## Wednesday, May 17, 2017

Yet another survey concludes that people are pretty dull when it comes to finances. This time it’s the Teachers Insurance and Annuity Association (TIAA) Institute who asked just over a thousand Americans 28 financial questions. The respondents didn’t do very well. But sometimes, it’s the designers of the study who are dull.

A Wall Street Journal article quotes one of the survey’s 28 questions:

There’s a 50/50 chance that Malik’s car will need engine repairs within the next six months which would cost \$1,000. At the same time, there is a 10% chance that he will need to replace the air conditioning unit in his house, which would cost \$4,000. Which poses the greater financial risk for Malik?

Anyone mathematically inclined sees instantly that the expected cost is \$500 for the engine and \$400 for the air conditioner. But the question is which potential repair “poses the greater financial risk for Malik?”

In the field of assessing threats and vulnerabilities, “risk” is defined as the product of probability and the amount of loss. This is the same as the expected value of the loss. Based on this definition, we would choose the engine as the greater risk.
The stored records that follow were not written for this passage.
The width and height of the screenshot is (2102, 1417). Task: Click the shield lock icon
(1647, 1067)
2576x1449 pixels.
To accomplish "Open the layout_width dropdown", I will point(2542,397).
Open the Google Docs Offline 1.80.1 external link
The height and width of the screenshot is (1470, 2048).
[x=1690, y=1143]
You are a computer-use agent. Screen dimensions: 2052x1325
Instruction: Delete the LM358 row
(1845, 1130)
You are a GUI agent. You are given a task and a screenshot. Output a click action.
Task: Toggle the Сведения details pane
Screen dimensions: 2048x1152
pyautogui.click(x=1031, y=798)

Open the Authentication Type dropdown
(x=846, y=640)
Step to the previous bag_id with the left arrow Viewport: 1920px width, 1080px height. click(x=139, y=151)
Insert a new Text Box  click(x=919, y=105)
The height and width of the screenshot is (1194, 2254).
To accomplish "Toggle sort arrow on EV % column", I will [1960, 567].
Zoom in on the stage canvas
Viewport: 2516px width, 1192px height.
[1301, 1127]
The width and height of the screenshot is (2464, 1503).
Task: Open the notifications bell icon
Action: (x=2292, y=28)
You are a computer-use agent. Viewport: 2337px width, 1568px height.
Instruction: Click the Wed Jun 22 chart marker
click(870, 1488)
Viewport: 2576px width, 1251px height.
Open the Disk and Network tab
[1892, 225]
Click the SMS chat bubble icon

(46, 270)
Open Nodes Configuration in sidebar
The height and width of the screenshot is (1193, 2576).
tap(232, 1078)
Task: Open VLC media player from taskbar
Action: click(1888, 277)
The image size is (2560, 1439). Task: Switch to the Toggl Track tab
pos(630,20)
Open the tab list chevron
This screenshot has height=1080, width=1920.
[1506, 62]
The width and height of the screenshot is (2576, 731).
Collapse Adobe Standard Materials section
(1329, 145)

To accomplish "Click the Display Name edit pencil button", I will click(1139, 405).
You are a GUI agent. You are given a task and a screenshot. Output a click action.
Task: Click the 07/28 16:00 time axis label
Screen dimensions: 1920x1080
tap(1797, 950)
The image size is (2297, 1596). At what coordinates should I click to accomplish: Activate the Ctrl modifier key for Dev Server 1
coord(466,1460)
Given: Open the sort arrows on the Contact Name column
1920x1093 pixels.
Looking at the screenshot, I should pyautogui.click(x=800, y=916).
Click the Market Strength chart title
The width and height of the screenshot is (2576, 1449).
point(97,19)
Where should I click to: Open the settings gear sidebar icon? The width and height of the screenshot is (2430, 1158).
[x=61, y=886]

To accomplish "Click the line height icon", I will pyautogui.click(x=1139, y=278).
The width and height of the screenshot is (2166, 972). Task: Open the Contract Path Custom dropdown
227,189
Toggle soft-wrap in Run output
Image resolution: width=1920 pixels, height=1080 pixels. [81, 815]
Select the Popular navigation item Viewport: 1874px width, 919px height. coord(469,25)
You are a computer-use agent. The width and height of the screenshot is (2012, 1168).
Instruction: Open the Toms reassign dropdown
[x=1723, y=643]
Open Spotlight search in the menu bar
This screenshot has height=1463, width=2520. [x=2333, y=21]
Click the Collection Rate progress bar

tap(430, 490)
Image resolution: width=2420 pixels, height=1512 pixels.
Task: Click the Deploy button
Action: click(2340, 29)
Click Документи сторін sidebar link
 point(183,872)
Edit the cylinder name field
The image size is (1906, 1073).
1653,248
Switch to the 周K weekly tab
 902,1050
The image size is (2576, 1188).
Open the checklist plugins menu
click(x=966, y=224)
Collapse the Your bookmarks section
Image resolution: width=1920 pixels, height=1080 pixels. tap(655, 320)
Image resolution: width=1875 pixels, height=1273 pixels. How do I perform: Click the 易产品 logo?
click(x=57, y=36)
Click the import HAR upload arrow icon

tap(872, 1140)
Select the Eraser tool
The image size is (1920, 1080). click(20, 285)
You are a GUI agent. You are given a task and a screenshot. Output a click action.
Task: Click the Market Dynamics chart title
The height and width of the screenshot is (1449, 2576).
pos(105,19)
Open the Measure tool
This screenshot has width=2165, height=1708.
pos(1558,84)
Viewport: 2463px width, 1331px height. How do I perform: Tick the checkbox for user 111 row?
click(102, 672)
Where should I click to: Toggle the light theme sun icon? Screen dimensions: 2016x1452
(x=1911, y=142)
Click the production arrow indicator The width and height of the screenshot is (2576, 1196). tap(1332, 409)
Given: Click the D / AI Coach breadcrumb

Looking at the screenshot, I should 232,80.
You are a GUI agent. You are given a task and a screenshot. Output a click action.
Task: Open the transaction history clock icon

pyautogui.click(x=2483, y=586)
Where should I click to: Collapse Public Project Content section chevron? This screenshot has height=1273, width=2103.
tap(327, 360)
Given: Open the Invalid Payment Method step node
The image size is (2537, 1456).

In finance, we usually use standard deviation as the measure of “risk.” For the engine the standard deviation is \$500, and for the air conditioner the standard deviation is \$1200. Few people would do this exact calculation, but they may understand it intuitively. A 10% chance of a \$4000 cost seems riskier than a 50% chance of a \$1000 cost, and the math backs up this feeling. Based on this definition we would choose the air conditioner as the greater risk.

In case the argument based on standard deviation isn’t compelling enough, imagine that we replace the potential air conditioner cost with a 0.1% chance of losing \$400,000. This is still an expected loss of \$400. However, faced with a 50% chance of losing \$1000 and a 0.1% chance of losing \$400,000, reasonable people would focus more on the potential huge loss.

But the word “risk” isn’t owned by any one technical field. The everyday use of “risk” is imprecise and doesn’t conform exactly to either of the technical definitions.

Some people might look at this question and decide that it’s reasonable to be able to absorb a \$1000 loss into their short-term finances, but \$4000 would put them into a cycle of high-interest debt and digging out would take time. In this scenario, the air conditioner is the greater risk.

Another way of looking at this question is that engines will cost \$1000 per year in repairs and air conditioners will cost \$4000 every 5 years or so. So, engines are more expensive, and even though the word “risk” isn’t a good fit, a person who thinks about the question this way would choose the engine as more risky.

As it turns out, the survey designers think the correct answer is that the engine is riskier because its expected cost is higher. I wonder how many knowledgeable respondents understood expected cost but chose the air conditioner anyway because of their view of what “risk” means. I could easily have chosen the air conditioner had I participated in the study.

I agree that most people know too little about personal finances, but in this case, the study designers seem unable to ask clear questions.